# Exercise goal
Please restate each entry word for word.

# Input material
________________

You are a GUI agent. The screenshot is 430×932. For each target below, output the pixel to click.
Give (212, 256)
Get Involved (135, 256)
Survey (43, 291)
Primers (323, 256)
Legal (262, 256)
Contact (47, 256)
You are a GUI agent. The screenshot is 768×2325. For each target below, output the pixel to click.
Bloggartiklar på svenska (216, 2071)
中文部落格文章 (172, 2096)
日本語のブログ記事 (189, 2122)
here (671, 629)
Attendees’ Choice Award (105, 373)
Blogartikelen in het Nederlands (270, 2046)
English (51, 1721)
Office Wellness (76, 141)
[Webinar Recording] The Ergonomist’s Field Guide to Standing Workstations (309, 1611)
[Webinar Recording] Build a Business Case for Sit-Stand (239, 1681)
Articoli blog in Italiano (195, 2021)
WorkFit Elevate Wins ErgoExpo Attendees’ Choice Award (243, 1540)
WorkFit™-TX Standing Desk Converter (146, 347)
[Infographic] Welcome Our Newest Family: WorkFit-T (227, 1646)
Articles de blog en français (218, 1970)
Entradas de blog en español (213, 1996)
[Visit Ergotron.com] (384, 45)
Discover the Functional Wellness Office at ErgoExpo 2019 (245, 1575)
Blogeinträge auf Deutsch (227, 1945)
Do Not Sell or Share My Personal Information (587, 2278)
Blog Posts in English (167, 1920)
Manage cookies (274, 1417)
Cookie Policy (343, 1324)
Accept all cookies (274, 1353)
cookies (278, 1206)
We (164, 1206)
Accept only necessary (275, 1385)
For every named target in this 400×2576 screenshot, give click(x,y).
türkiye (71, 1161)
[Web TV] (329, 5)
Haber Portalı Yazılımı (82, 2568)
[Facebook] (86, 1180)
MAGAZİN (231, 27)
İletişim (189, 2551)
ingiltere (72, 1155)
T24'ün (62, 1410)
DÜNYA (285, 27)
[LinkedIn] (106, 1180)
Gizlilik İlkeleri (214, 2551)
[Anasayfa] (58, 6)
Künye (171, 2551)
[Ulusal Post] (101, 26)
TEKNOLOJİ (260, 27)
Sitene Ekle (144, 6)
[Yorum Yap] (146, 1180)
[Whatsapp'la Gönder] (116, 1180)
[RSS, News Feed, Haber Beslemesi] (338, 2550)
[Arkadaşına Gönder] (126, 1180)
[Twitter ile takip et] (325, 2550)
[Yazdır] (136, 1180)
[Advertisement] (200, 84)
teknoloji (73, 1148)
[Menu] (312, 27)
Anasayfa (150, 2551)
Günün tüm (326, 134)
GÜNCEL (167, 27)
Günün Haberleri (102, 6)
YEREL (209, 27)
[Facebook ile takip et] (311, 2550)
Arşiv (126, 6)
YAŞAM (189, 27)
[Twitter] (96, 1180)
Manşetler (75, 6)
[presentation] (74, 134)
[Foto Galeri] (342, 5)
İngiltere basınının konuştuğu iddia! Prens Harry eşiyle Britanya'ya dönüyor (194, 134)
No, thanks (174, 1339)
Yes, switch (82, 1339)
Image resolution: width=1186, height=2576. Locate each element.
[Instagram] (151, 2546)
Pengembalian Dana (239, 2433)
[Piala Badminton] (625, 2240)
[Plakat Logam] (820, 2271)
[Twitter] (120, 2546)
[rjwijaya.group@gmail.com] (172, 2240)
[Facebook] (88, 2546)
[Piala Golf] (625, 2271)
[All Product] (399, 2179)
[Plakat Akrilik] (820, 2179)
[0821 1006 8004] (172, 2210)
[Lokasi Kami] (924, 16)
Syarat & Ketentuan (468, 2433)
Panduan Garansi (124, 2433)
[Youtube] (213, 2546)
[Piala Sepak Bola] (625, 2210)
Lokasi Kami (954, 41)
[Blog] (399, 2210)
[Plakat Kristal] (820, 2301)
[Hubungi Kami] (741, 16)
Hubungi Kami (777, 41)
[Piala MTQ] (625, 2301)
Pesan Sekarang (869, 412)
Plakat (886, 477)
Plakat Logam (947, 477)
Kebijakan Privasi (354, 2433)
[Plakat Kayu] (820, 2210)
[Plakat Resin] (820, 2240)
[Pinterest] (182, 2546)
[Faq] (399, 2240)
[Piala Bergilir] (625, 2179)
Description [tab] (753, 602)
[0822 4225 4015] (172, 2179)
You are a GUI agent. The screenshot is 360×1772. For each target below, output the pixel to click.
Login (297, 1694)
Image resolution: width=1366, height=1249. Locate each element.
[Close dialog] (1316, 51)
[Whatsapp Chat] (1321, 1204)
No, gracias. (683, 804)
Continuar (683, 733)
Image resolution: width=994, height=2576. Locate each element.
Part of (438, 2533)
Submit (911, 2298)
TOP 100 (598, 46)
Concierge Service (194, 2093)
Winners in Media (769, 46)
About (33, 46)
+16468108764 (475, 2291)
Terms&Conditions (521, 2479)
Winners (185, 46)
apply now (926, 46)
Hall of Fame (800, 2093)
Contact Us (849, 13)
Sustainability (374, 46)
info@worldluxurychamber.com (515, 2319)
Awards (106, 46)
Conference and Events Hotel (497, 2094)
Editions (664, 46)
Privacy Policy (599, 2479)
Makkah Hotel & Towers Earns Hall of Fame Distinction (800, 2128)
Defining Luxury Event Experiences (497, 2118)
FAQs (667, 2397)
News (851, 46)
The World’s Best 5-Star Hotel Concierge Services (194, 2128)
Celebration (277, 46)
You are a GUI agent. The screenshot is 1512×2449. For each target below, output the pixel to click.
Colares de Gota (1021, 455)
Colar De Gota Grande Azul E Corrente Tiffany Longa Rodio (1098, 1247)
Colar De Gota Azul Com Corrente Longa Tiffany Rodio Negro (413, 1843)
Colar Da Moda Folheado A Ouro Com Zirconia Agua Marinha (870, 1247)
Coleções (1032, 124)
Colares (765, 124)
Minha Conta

________________

# Response for this exercise
You are a GUI agent. The screenshot is 430×932. For each target below, output the pixel to click.
Give (212, 256)
Get Involved (135, 256)
Survey (43, 291)
Primers (323, 256)
Legal (262, 256)
Contact (47, 256)
You are a GUI agent. The screenshot is 768×2325. For each target below, output the pixel to click.
Bloggartiklar på svenska (216, 2071)
中文部落格文章 (172, 2096)
日本語のブログ記事 (189, 2122)
here (671, 629)
Attendees’ Choice Award (105, 373)
Blogartikelen in het Nederlands (270, 2046)
English (51, 1721)
Office Wellness (76, 141)
[Webinar Recording] The Ergonomist’s Field Guide to Standing Workstations (309, 1611)
[Webinar Recording] Build a Business Case for Sit-Stand (239, 1681)
Articoli blog in Italiano (195, 2021)
WorkFit Elevate Wins ErgoExpo Attendees’ Choice Award (243, 1540)
WorkFit™-TX Standing Desk Converter (146, 347)
[Infographic] Welcome Our Newest Family: WorkFit-T (227, 1646)
Articles de blog en français (218, 1970)
Entradas de blog en español (213, 1996)
[Visit Ergotron.com] (384, 45)
Discover the Functional Wellness Office at ErgoExpo 2019 (245, 1575)
Blogeinträge auf Deutsch (227, 1945)
Do Not Sell or Share My Personal Information (587, 2278)
Blog Posts in English (167, 1920)
Manage cookies (274, 1417)
Cookie Policy (343, 1324)
Accept all cookies (274, 1353)
cookies (278, 1206)
We (164, 1206)
Accept only necessary (275, 1385)
For every named target in this 400×2576 screenshot, give click(x,y).
türkiye (71, 1161)
[Web TV] (329, 5)
Haber Portalı Yazılımı (82, 2568)
[Facebook] (86, 1180)
MAGAZİN (231, 27)
İletişim (189, 2551)
ingiltere (72, 1155)
T24'ün (62, 1410)
DÜNYA (285, 27)
[LinkedIn] (106, 1180)
Gizlilik İlkeleri (214, 2551)
[Anasayfa] (58, 6)
Künye (171, 2551)
[Ulusal Post] (101, 26)
TEKNOLOJİ (260, 27)
Sitene Ekle (144, 6)
[Yorum Yap] (146, 1180)
[Whatsapp'la Gönder] (116, 1180)
[RSS, News Feed, Haber Beslemesi] (338, 2550)
[Arkadaşına Gönder] (126, 1180)
[Twitter ile takip et] (325, 2550)
[Yazdır] (136, 1180)
[Advertisement] (200, 84)
teknoloji (73, 1148)
[Menu] (312, 27)
Anasayfa (150, 2551)
Günün tüm (326, 134)
GÜNCEL (167, 27)
Günün Haberleri (102, 6)
YEREL (209, 27)
[Facebook ile takip et] (311, 2550)
Arşiv (126, 6)
YAŞAM (189, 27)
[Twitter] (96, 1180)
Manşetler (75, 6)
[presentation] (74, 134)
[Foto Galeri] (342, 5)
İngiltere basınının konuştuğu iddia! Prens Harry eşiyle Britanya'ya dönüyor (194, 134)
No, thanks (174, 1339)
Yes, switch (82, 1339)
Image resolution: width=1186, height=2576. Locate each element.
[Instagram] (151, 2546)
Pengembalian Dana (239, 2433)
[Piala Badminton] (625, 2240)
[Plakat Logam] (820, 2271)
[Twitter] (120, 2546)
[rjwijaya.group@gmail.com] (172, 2240)
[Facebook] (88, 2546)
[Piala Golf] (625, 2271)
[All Product] (399, 2179)
[Plakat Akrilik] (820, 2179)
[0821 1006 8004] (172, 2210)
[Lokasi Kami] (924, 16)
Syarat & Ketentuan (468, 2433)
Panduan Garansi (124, 2433)
[Youtube] (213, 2546)
[Piala Sepak Bola] (625, 2210)
Lokasi Kami (954, 41)
[Blog] (399, 2210)
[Plakat Kristal] (820, 2301)
[Hubungi Kami] (741, 16)
Hubungi Kami (777, 41)
[Piala MTQ] (625, 2301)
Pesan Sekarang (869, 412)
Plakat (886, 477)
Plakat Logam (947, 477)
Kebijakan Privasi (354, 2433)
[Plakat Kayu] (820, 2210)
[Plakat Resin] (820, 2240)
[Pinterest] (182, 2546)
[Faq] (399, 2240)
[Piala Bergilir] (625, 2179)
Description [tab] (753, 602)
[0822 4225 4015] (172, 2179)
You are a GUI agent. The screenshot is 360×1772. For each target below, output the pixel to click.
Login (297, 1694)
Image resolution: width=1366, height=1249. Locate each element.
[Close dialog] (1316, 51)
[Whatsapp Chat] (1321, 1204)
No, gracias. (683, 804)
Continuar (683, 733)
Image resolution: width=994, height=2576. Locate each element.
Part of (438, 2533)
Submit (911, 2298)
TOP 100 (598, 46)
Concierge Service (194, 2093)
Winners in Media (769, 46)
About (33, 46)
+16468108764 (475, 2291)
Terms&Conditions (521, 2479)
Winners (185, 46)
apply now (926, 46)
Hall of Fame (800, 2093)
Contact Us (849, 13)
Sustainability (374, 46)
info@worldluxurychamber.com (515, 2319)
Awards (106, 46)
Conference and Events Hotel (497, 2094)
Editions (664, 46)
Privacy Policy (599, 2479)
Makkah Hotel & Towers Earns Hall of Fame Distinction (800, 2128)
Defining Luxury Event Experiences (497, 2118)
FAQs (667, 2397)
News (851, 46)
The World’s Best 5-Star Hotel Concierge Services (194, 2128)
Celebration (277, 46)
You are a GUI agent. The screenshot is 1512×2449. For each target below, output the pixel to click.
Colares de Gota (1021, 455)
Colar De Gota Grande Azul E Corrente Tiffany Longa Rodio (1098, 1247)
Colar De Gota Azul Com Corrente Longa Tiffany Rodio Negro (413, 1843)
Colar Da Moda Folheado A Ouro Com Zirconia Agua Marinha (870, 1247)
Coleções (1032, 124)
Colares (765, 124)
Minha Conta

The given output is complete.